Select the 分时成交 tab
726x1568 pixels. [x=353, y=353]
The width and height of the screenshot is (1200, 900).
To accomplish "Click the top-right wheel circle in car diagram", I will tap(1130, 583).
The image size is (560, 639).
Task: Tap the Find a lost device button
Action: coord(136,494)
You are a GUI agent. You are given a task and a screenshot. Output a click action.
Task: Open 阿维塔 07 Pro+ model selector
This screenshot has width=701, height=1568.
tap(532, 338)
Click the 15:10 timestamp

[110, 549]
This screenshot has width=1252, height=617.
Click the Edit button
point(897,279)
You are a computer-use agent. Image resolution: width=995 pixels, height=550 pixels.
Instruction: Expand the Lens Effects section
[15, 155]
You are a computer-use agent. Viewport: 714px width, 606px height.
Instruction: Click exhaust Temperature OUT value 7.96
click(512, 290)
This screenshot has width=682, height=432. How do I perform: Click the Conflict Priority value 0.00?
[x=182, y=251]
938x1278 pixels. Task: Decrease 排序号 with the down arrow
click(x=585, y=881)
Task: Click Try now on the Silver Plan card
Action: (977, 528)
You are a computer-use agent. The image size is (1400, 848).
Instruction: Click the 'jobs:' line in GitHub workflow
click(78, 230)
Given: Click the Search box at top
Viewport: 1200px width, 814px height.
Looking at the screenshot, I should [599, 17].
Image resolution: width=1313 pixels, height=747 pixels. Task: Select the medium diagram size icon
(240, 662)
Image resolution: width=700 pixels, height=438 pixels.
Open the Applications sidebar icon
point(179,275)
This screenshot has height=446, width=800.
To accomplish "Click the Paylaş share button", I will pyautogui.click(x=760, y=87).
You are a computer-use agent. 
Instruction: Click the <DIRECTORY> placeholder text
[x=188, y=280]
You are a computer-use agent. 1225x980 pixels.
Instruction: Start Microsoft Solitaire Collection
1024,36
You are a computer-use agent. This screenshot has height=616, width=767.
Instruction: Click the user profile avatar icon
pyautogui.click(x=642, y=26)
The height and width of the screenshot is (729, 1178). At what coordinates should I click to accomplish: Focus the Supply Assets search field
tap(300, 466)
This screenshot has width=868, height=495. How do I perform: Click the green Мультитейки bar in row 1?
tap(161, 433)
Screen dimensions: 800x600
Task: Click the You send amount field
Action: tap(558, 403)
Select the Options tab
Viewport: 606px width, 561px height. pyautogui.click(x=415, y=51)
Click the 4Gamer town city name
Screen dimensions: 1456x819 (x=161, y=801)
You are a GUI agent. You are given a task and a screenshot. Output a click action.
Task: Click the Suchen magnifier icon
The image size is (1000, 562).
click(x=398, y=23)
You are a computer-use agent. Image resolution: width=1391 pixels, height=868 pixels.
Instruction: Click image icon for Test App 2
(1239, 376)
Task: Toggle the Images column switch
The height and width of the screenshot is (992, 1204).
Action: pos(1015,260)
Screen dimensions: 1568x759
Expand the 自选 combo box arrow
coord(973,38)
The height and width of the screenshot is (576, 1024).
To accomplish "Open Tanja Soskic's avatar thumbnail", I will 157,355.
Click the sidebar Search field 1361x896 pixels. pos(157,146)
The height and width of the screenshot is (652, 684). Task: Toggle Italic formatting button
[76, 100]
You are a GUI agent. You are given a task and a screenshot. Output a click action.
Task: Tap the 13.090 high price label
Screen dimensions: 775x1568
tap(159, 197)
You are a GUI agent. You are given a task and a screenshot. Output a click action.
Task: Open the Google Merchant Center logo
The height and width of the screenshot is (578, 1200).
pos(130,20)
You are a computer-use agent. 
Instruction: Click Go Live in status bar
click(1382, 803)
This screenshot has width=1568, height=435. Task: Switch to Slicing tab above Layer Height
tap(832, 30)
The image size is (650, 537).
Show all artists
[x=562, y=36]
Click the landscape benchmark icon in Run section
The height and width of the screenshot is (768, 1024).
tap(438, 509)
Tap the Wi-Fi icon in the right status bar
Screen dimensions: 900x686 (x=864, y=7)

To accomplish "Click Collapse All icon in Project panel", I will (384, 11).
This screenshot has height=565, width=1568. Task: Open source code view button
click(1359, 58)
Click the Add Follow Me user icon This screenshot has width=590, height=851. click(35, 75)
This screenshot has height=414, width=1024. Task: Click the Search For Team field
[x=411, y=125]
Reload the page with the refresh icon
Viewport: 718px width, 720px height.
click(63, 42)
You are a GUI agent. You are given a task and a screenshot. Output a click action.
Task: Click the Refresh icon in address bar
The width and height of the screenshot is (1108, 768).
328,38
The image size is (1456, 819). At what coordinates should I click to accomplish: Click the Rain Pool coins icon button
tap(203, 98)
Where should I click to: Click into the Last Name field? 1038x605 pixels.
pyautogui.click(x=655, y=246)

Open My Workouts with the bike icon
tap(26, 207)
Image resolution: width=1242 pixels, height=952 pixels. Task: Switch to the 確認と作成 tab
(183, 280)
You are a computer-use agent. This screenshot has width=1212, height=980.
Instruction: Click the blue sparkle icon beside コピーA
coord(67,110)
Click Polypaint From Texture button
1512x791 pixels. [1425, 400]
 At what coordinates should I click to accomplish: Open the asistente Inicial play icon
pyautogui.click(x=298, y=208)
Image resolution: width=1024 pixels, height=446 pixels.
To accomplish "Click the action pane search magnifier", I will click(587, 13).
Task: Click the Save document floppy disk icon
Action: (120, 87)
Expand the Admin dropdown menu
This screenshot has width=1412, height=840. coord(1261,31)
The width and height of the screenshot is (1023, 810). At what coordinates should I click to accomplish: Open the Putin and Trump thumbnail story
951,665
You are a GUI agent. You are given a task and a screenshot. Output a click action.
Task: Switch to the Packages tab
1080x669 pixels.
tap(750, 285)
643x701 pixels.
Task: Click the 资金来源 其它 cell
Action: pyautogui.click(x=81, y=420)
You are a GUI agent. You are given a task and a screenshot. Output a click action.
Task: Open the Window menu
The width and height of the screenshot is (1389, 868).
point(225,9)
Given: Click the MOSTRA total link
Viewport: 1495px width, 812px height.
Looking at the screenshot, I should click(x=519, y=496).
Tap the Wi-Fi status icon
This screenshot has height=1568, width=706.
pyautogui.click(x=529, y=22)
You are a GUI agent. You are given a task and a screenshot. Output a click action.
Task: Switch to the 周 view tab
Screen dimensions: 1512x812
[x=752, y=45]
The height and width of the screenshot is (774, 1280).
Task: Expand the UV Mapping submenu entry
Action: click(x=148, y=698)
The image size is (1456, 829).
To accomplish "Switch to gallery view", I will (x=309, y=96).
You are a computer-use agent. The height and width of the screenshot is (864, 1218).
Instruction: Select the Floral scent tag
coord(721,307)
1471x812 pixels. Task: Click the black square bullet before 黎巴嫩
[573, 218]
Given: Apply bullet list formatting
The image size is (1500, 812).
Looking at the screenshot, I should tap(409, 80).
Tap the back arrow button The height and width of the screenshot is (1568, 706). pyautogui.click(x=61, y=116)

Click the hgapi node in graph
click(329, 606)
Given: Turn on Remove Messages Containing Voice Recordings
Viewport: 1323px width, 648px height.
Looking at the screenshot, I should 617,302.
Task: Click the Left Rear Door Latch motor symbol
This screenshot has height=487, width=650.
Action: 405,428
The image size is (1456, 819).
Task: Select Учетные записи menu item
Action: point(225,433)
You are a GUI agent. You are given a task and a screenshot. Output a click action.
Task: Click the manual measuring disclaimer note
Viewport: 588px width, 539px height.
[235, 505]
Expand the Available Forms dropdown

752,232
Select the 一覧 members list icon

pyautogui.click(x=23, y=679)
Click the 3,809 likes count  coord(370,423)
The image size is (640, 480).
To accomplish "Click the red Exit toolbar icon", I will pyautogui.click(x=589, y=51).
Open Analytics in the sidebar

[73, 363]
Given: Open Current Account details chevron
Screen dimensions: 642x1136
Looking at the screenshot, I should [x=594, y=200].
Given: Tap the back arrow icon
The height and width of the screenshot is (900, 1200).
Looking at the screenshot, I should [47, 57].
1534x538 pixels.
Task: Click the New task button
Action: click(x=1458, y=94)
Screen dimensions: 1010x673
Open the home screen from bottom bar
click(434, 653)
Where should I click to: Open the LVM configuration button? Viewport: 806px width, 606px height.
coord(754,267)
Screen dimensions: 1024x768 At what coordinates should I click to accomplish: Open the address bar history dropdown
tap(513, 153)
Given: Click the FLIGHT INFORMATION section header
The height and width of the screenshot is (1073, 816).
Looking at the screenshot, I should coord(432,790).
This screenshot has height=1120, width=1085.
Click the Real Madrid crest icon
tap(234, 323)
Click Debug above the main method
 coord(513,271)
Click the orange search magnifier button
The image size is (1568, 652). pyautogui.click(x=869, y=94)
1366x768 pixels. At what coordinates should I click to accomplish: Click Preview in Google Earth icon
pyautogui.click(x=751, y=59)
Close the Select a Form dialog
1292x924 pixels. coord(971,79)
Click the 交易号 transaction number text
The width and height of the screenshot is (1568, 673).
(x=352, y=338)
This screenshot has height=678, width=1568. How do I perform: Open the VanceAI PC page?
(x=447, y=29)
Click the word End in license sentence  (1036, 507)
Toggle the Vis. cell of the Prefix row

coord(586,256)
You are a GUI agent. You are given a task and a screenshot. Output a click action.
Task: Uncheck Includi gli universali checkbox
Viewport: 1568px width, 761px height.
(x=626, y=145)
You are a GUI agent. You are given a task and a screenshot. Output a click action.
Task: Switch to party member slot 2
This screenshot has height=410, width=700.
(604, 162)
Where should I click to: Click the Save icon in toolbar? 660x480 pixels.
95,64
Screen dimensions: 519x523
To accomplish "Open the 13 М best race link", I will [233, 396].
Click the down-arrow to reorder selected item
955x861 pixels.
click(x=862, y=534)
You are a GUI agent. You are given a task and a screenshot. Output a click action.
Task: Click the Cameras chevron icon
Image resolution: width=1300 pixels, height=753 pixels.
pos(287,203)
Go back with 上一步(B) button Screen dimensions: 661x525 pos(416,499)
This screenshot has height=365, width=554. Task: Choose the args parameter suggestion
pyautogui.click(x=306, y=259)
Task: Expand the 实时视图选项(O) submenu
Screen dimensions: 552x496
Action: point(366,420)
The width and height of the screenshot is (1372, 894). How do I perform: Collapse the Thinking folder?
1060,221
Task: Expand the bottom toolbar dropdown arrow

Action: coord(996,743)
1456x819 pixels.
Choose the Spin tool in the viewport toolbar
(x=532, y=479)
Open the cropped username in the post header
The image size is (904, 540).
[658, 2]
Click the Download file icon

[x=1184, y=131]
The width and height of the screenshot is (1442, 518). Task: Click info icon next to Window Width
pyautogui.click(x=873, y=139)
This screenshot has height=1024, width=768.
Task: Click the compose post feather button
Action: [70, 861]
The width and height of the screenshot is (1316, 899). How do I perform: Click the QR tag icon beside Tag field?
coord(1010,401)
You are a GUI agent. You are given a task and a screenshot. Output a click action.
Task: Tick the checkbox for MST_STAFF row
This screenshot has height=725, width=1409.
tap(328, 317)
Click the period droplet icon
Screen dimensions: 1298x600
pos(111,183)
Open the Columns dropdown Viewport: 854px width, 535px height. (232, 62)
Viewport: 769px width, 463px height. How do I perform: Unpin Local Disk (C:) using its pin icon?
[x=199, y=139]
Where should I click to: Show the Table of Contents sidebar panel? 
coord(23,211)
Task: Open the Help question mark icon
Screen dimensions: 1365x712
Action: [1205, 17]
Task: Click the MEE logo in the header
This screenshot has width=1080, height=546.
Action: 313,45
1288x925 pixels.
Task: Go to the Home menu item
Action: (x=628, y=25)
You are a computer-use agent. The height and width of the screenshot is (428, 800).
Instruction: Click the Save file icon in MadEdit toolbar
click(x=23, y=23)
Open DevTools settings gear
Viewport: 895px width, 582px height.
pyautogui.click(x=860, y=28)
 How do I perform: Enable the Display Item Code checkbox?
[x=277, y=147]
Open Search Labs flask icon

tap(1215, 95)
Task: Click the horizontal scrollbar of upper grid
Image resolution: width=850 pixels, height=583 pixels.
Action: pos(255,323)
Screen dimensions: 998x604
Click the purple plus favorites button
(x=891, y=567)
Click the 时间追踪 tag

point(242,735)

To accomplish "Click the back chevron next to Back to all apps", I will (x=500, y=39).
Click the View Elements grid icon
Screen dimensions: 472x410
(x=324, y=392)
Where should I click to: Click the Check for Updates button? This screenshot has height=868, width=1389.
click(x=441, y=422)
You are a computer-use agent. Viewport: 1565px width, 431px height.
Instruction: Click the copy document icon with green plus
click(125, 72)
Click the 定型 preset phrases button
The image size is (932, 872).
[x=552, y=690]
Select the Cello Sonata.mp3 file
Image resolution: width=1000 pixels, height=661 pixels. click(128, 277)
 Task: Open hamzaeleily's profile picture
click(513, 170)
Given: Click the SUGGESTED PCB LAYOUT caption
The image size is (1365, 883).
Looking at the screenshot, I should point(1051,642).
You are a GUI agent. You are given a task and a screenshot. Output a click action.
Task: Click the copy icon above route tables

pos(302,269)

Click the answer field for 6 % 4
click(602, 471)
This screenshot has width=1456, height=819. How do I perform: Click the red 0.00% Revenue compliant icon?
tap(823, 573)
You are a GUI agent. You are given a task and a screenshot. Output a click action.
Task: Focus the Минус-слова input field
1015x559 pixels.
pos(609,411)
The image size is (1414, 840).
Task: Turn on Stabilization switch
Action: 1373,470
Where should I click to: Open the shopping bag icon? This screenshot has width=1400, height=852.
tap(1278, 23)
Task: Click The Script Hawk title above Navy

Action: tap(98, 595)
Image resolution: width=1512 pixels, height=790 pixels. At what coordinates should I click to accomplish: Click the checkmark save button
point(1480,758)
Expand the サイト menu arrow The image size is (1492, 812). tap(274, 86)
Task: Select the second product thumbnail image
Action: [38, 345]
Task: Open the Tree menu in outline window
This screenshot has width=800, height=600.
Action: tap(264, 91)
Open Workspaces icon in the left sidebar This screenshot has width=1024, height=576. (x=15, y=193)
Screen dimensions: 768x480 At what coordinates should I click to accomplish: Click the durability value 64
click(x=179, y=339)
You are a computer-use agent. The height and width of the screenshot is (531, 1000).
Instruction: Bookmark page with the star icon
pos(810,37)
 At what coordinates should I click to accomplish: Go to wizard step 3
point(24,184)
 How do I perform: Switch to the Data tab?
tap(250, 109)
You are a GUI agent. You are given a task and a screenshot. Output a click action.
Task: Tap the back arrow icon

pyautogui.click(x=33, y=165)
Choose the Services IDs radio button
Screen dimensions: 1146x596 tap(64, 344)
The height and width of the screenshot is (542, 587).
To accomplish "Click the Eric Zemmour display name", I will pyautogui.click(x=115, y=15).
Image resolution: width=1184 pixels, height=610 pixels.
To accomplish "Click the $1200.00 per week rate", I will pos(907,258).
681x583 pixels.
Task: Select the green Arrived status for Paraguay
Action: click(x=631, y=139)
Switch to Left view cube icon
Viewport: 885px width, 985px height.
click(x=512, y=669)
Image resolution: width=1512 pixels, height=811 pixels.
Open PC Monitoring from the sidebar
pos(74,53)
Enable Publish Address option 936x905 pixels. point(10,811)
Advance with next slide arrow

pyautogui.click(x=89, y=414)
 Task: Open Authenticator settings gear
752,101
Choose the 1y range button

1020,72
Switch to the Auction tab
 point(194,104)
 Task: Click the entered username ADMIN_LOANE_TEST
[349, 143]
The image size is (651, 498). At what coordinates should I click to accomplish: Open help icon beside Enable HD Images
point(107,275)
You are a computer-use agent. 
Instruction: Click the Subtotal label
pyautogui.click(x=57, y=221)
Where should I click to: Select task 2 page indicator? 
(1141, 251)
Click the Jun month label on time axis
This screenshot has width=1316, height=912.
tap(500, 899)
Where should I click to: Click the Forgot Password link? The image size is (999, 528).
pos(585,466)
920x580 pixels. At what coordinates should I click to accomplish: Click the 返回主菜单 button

Exercise details
Render everything from the start of the data down to and including the line containing "Action: coord(136,494)" as a JSON list of strings, one string per line, with blank lines omitted.

Correct result
[
  "Select the 分时成交 tab",
  "726x1568 pixels. [x=353, y=353]",
  "The width and height of the screenshot is (1200, 900).",
  "To accomplish \"Click the top-right wheel circle in car diagram\", I will tap(1130, 583).",
  "The image size is (560, 639).",
  "Task: Tap the Find a lost device button",
  "Action: coord(136,494)"
]